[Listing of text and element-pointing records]

= = =

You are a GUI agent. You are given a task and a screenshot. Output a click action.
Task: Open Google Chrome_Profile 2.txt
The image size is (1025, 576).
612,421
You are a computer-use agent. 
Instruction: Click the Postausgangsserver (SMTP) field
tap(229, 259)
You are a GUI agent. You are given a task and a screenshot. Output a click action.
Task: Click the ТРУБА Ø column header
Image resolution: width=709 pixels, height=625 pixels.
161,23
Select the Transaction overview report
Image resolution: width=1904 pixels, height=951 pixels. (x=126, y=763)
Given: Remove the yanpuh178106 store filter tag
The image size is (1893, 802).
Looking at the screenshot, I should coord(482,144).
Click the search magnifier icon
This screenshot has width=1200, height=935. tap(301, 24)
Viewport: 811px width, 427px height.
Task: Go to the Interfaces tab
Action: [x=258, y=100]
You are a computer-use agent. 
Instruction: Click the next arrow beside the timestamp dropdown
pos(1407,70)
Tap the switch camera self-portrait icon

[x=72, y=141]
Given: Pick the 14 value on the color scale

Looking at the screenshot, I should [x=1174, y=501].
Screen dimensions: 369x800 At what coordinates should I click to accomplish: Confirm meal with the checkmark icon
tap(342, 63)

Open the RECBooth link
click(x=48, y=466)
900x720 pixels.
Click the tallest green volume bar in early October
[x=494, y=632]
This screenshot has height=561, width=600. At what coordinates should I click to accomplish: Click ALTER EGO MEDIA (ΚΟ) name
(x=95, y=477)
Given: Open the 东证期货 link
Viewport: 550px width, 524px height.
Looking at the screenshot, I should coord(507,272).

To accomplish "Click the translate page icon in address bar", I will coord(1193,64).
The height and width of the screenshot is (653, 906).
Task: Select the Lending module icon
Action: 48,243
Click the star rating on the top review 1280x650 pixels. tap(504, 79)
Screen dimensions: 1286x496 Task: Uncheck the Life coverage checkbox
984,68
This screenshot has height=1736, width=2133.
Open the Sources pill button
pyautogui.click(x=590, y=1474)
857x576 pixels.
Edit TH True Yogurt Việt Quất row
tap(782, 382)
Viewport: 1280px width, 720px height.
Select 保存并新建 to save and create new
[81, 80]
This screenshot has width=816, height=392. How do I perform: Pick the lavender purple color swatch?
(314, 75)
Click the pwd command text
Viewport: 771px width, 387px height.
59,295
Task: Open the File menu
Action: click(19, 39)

= = =

■ To do
Recast the entire listing above as a Markdown table with the columns "No." and "Line," one row per line and blank lines omitted.

■ The solution
| No. | Line |
|---|---|
| 1 | You are a GUI agent. You are given a task and a screenshot. Output a click action. |
| 2 | Task: Open Google Chrome_Profile 2.txt |
| 3 | The image size is (1025, 576). |
| 4 | 612,421 |
| 5 | You are a computer-use agent.  |
| 6 | Instruction: Click the Postausgangsserver (SMTP) field |
| 7 | tap(229, 259) |
| 8 | You are a GUI agent. You are given a task and a screenshot. Output a click action. |
| 9 | Task: Click the ТРУБА Ø column header |
| 10 | Image resolution: width=709 pixels, height=625 pixels. |
| 11 | 161,23 |
| 12 | Select the Transaction overview report |
| 13 | Image resolution: width=1904 pixels, height=951 pixels. (x=126, y=763) |
| 14 | Given: Remove the yanpuh178106 store filter tag |
| 15 | The image size is (1893, 802). |
| 16 | Looking at the screenshot, I should coord(482,144). |
| 17 | Click the search magnifier icon |
| 18 | This screenshot has width=1200, height=935. tap(301, 24) |
| 19 | Viewport: 811px width, 427px height. |
| 20 | Task: Go to the Interfaces tab |
| 21 | Action: [x=258, y=100] |
| 22 | You are a computer-use agent.  |
| 23 | Instruction: Click the next arrow beside the timestamp dropdown |
| 24 | pos(1407,70) |
| 25 | Tap the switch camera self-portrait icon |
| 26 | [x=72, y=141] |
| 27 | Given: Pick the 14 value on the color scale |
| 28 | Looking at the screenshot, I should [x=1174, y=501]. |
| 29 | Screen dimensions: 369x800 At what coordinates should I click to accomplish: Confirm meal with the checkmark icon |
| 30 | tap(342, 63) |
| 31 | Open the RECBooth link |
| 32 | click(x=48, y=466) |
| 33 | 900x720 pixels. |
| 34 | Click the tallest green volume bar in early October |
| 35 | [x=494, y=632] |
| 36 | This screenshot has height=561, width=600. At what coordinates should I click to accomplish: Click ALTER EGO MEDIA (ΚΟ) name |
| 37 | (x=95, y=477) |
| 38 | Given: Open the 东证期货 link |
| 39 | Viewport: 550px width, 524px height. |
| 40 | Looking at the screenshot, I should coord(507,272). |
| 41 | To accomplish "Click the translate page icon in address bar", I will coord(1193,64). |
| 42 | The height and width of the screenshot is (653, 906). |
| 43 | Task: Select the Lending module icon |
| 44 | Action: 48,243 |
| 45 | Click the star rating on the top review 1280x650 pixels. tap(504, 79) |
| 46 | Screen dimensions: 1286x496 Task: Uncheck the Life coverage checkbox |
| 47 | 984,68 |
| 48 | This screenshot has height=1736, width=2133. |
| 49 | Open the Sources pill button |
| 50 | pyautogui.click(x=590, y=1474) |
| 51 | 857x576 pixels. |
| 52 | Edit TH True Yogurt Việt Quất row |
| 53 | tap(782, 382) |
| 54 | Viewport: 1280px width, 720px height. |
| 55 | Select 保存并新建 to save and create new |
| 56 | [81, 80] |
| 57 | This screenshot has width=816, height=392. How do I perform: Pick the lavender purple color swatch? |
| 58 | (314, 75) |
| 59 | Click the pwd command text |
| 60 | Viewport: 771px width, 387px height. |
| 61 | 59,295 |
| 62 | Task: Open the File menu |
| 63 | Action: click(19, 39) |